Thursday, October 30, 2008

Save The Pie Maker

I don't make impassioned pleas to my extremely limited readership often, except for those begging you not to waste an hour and a half of your life on a worthless movie, but this is different. I'm asking you to spend an hour of your life on a worthwhile TV program.

If you haven't seen it yet, let me tell you about Pushing Daisies. It is whimsical, fun, charming, and unique. The sets, props, and costumes are straight out of the storybooks. The plots are ingenious mysteries that serve to develop and showcase the fantastic characters.

The facts are these...
From Bryan Fuller (Heroes, Wonderfalls) and Barry Sonnenfeld (Men in Black) comes a critically acclaimed series with an unprecedented blend of romance, fantasy and mystery, Pushing Daisies, a forensic fairytale about Ned, a young man with a very special gift.

As a young boy Ned discovers that he can return the dead briefly to life with just one touch. But his random gift isn't without deadly consequences& as he soon finds out. He discovers the rules of his gift early: First touch - alive; second touch - dead again, forever; Keep something alive for more than a minute and something else has to die in its place.

Grown up Ned (Lee Pace) puts his talent to good use by touching dead fruit and making it ripe with everlasting flavor. He opens a pie shop. But his life as a pie maker gets more complicated when private investigator Emerson Cod (Chi McBride) discovers Ned's secret. Emerson convinces the cash-strapped Ned to help him solve murder cases (and collect a hefty reward fee) by raising the dead and getting them to name their killers.

Then Ned is handed the case that changes his life forever. His childhood sweetheart, Charlotte "Chuck" Charles (Anna Friel), is murdered on a cruise ship under strange circumstances. Her death brings him back to his hometown of Coeur d' Coeur to bring Chuck back to life, albeit briefly, and to solve the crime. But once reunited with Chuck, Ned can't bring himself to touch her again.

Chuck becomes the third partner in Ned and Emerson's PI enterprise, but she encourages them to use their skills for good, not just for profit. Ned is overjoyed to be reunited with Chuck, the only girl he's ever loved. Life would be perfect, except for one cruel twist: If Ned ever touches her again, she'll go back to being dead, this time for good.

This season Ned and Chuck's relationship begins to change as Chuck yearns for more independence and moves out of Ned's apartment - without Ned's support. Lovelorn waitress Olive Snook (Kristin Chenoweth) cracks under the pressure of keeping Aunt Lily's (Swoosie Kurtz) deep dark secret -- that Lily is Chuck's mother -- and runs off to a nunnery.

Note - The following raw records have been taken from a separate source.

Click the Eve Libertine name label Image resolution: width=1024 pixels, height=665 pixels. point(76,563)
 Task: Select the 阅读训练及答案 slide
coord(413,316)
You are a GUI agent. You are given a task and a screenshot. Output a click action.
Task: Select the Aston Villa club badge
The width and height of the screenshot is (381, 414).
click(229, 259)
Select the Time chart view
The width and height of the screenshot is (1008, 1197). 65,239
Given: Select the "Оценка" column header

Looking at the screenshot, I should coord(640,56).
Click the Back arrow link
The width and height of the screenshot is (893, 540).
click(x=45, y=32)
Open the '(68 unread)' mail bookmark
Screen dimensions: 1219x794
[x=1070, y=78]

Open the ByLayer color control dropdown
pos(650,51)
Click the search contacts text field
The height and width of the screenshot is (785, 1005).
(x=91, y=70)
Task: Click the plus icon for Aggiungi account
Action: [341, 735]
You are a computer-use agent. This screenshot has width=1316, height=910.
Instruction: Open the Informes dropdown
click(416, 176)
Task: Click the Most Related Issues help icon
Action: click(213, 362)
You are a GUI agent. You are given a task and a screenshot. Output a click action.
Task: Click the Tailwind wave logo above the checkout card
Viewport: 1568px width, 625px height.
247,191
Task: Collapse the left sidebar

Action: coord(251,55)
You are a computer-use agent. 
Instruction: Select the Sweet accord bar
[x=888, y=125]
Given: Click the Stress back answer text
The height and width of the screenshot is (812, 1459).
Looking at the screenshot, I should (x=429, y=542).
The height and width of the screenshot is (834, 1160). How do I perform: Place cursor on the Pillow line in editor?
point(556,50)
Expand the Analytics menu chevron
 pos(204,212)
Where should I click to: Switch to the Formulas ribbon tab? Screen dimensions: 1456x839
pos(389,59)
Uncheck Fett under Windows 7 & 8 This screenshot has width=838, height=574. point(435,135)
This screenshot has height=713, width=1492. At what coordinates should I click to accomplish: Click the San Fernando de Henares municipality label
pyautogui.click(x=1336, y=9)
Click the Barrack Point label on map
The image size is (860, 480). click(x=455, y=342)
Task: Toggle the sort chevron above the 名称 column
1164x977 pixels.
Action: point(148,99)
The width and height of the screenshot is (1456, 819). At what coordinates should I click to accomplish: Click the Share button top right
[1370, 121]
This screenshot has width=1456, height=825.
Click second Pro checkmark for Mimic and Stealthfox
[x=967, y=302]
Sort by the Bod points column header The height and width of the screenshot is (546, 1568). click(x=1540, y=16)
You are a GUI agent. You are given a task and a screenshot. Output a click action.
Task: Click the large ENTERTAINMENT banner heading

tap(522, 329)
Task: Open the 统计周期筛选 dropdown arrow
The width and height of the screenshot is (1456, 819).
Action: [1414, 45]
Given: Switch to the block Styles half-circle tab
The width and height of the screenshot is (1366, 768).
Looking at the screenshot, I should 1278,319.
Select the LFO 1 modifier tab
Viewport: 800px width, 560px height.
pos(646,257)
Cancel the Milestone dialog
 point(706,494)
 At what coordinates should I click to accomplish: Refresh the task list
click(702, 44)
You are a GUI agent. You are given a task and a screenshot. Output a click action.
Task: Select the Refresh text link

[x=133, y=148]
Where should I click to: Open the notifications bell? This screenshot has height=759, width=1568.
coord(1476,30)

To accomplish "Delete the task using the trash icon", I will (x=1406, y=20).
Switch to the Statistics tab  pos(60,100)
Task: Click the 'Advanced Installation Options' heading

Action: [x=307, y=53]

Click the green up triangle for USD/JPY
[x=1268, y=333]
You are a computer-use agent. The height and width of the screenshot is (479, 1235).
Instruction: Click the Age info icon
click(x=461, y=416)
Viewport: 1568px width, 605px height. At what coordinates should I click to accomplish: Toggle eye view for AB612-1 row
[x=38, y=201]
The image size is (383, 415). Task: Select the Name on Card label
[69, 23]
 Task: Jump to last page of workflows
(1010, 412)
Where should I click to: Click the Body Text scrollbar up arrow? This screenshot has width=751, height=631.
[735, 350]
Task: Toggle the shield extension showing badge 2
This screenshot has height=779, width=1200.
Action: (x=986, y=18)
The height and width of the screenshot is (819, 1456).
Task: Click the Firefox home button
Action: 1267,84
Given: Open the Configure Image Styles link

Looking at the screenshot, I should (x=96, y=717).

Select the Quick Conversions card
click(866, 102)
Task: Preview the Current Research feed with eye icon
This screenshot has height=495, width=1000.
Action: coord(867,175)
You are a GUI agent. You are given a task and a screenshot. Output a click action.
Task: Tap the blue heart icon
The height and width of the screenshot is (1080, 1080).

Digby gets a new friend when Pigby, a hog with special talents, moves in. And the sudden appearance of mysterious Dwight Dixon (recurring guest star Stephen Root), supposedly an old friend of both Ned's and Chuck's father's, spells trouble for everyone.

Pushing Daisies was nominated for 12 Emmy Awards in its first season. Lee Pace, Anna Friel, Chi McBride, Ellen Greene, Swoosie Kurtz and Kristin Chenoweth star in the visually stunning series from Living Dead Guy Productions, The Jinks/Cohen Company, in association with Warner Bros. Television. Tony winner Jim Dale, reader of the Harry Potter series of audio books, is the narrator. In addition to Fuller and Sonnenfeld, Dan Jinks & Bruce Cohen (Academy Award winning producers of American Beauty) and Peter Ocko (Boston Legal) serve as executive producers.

From ABC's Pushing Daisies Site

Go, click the link and watch an episode or two online. Once you do, go here (http://www.savethepiemaker.com/) and sign the petition to save the show, maybe even send ABC a message via the link under #5. This is the third of Bryan Fuller's series that I has completely absorbed me for an hour every week. I would really love to see this one last.